What to do =>
Each line between the one holding "Viewport: 1456px width, 819px height." and the end of the material below, both included, is to be transcribed word for word, with pictures left out.
Segment Open
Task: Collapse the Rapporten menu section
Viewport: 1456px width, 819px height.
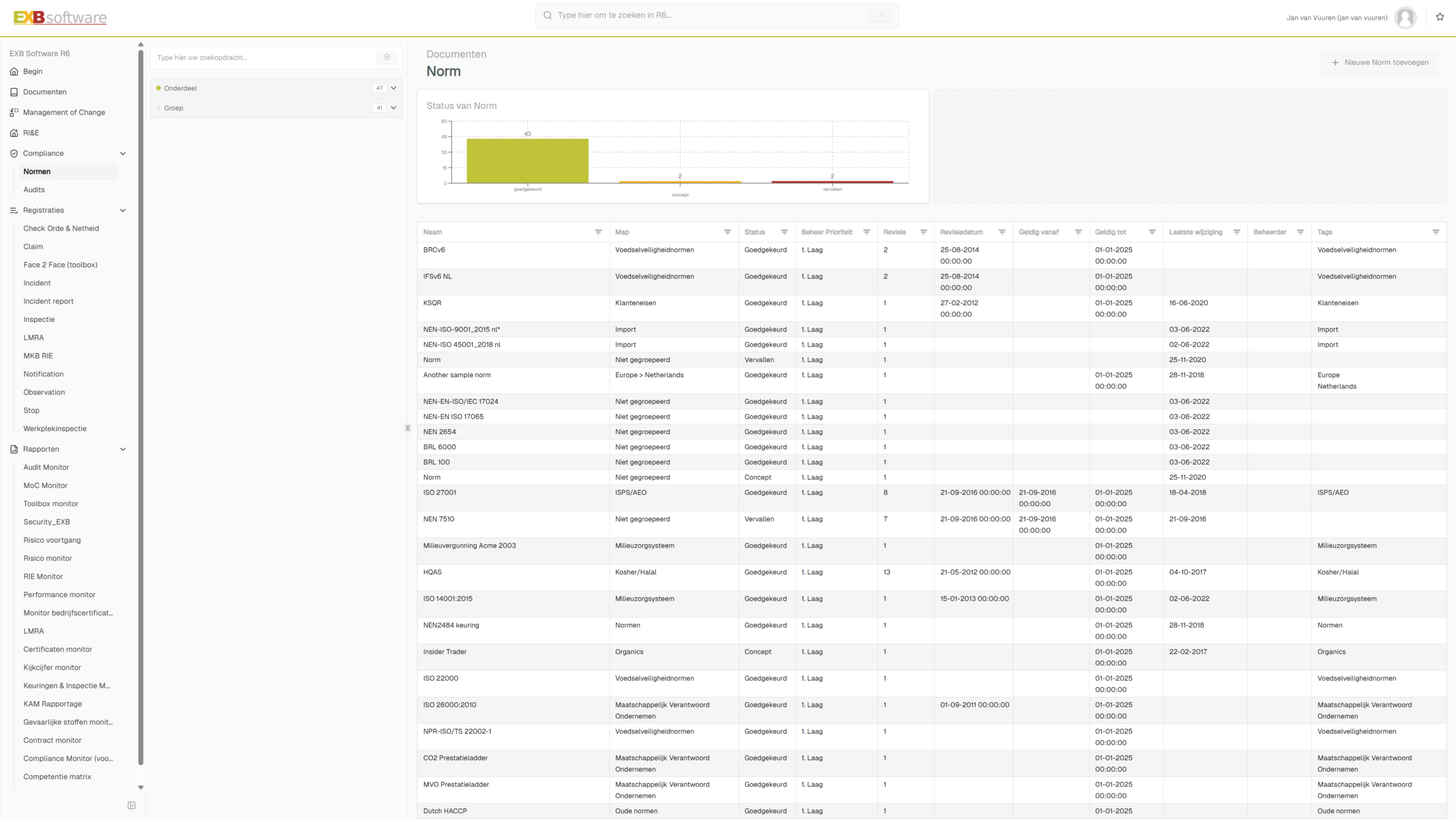Action: point(123,449)
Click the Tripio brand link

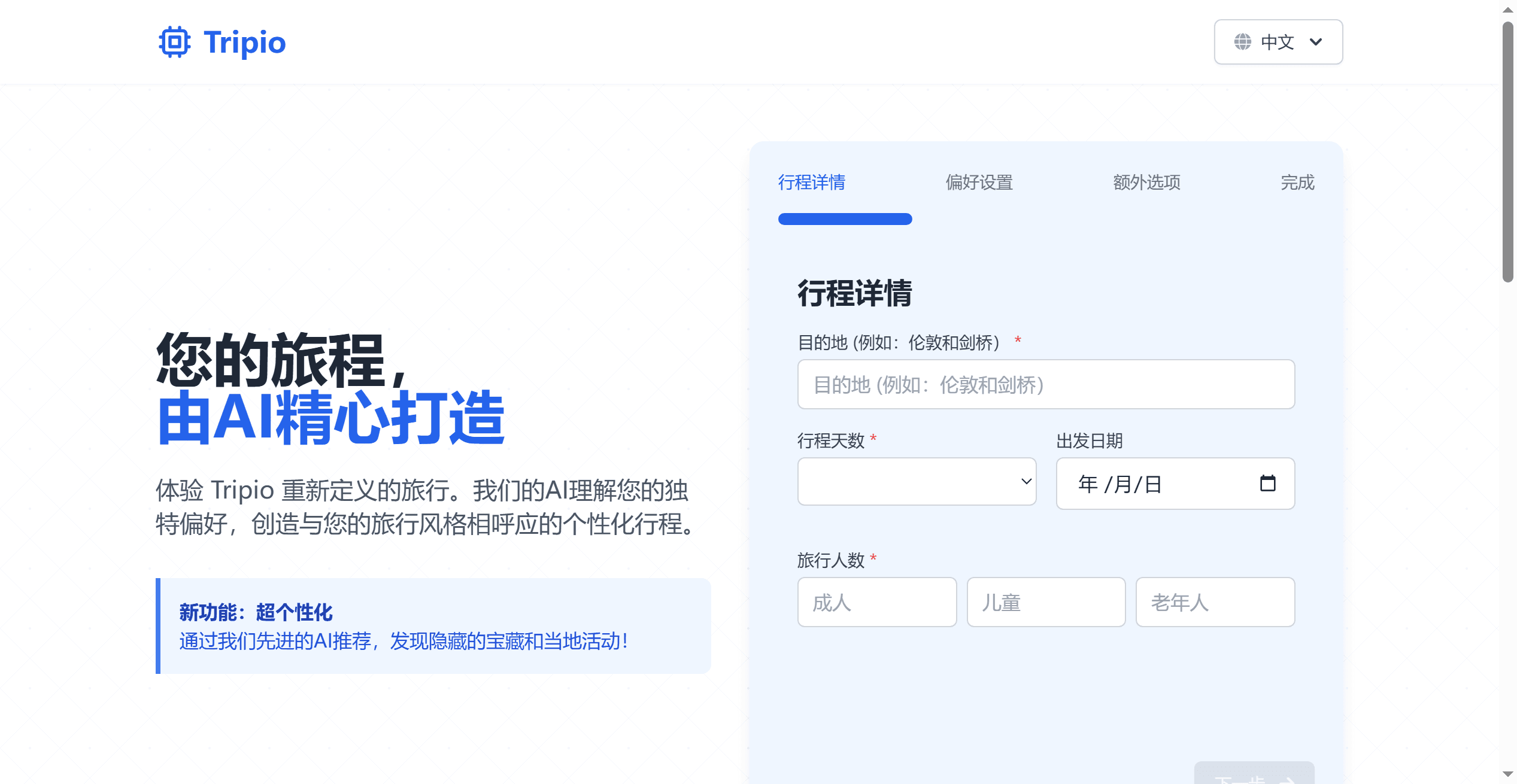tap(242, 42)
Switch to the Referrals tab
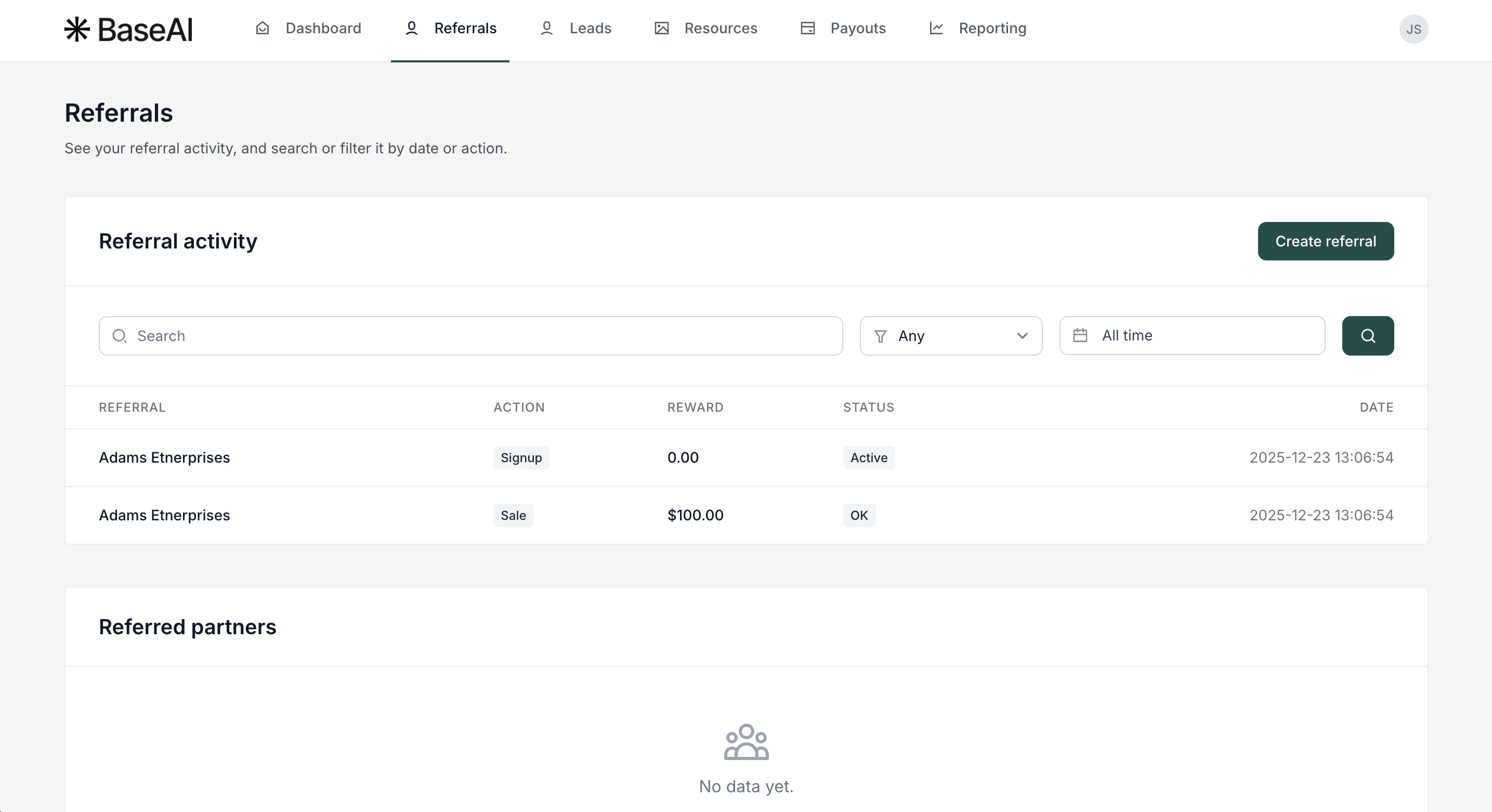The image size is (1492, 812). [450, 29]
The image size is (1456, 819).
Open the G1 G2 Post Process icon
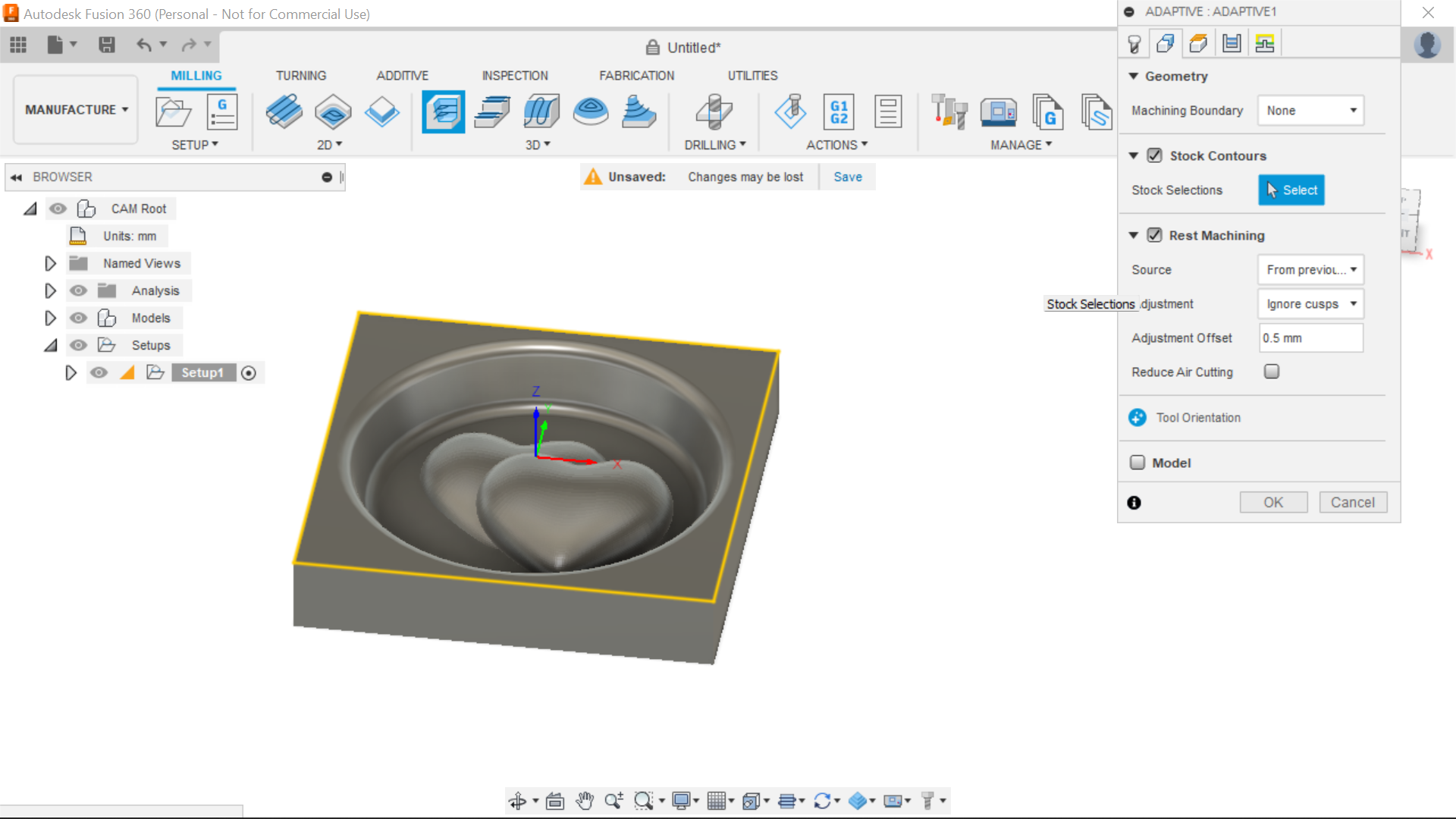click(839, 112)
Segment Closed
Response to this exercise =>
Viewport: 1456px width, 819px height.
Action: point(123,449)
Click the Tripio brand link

tap(242, 42)
Switch to the Referrals tab
The image size is (1492, 812). [450, 29]
The image size is (1456, 819).
Open the G1 G2 Post Process icon
click(839, 112)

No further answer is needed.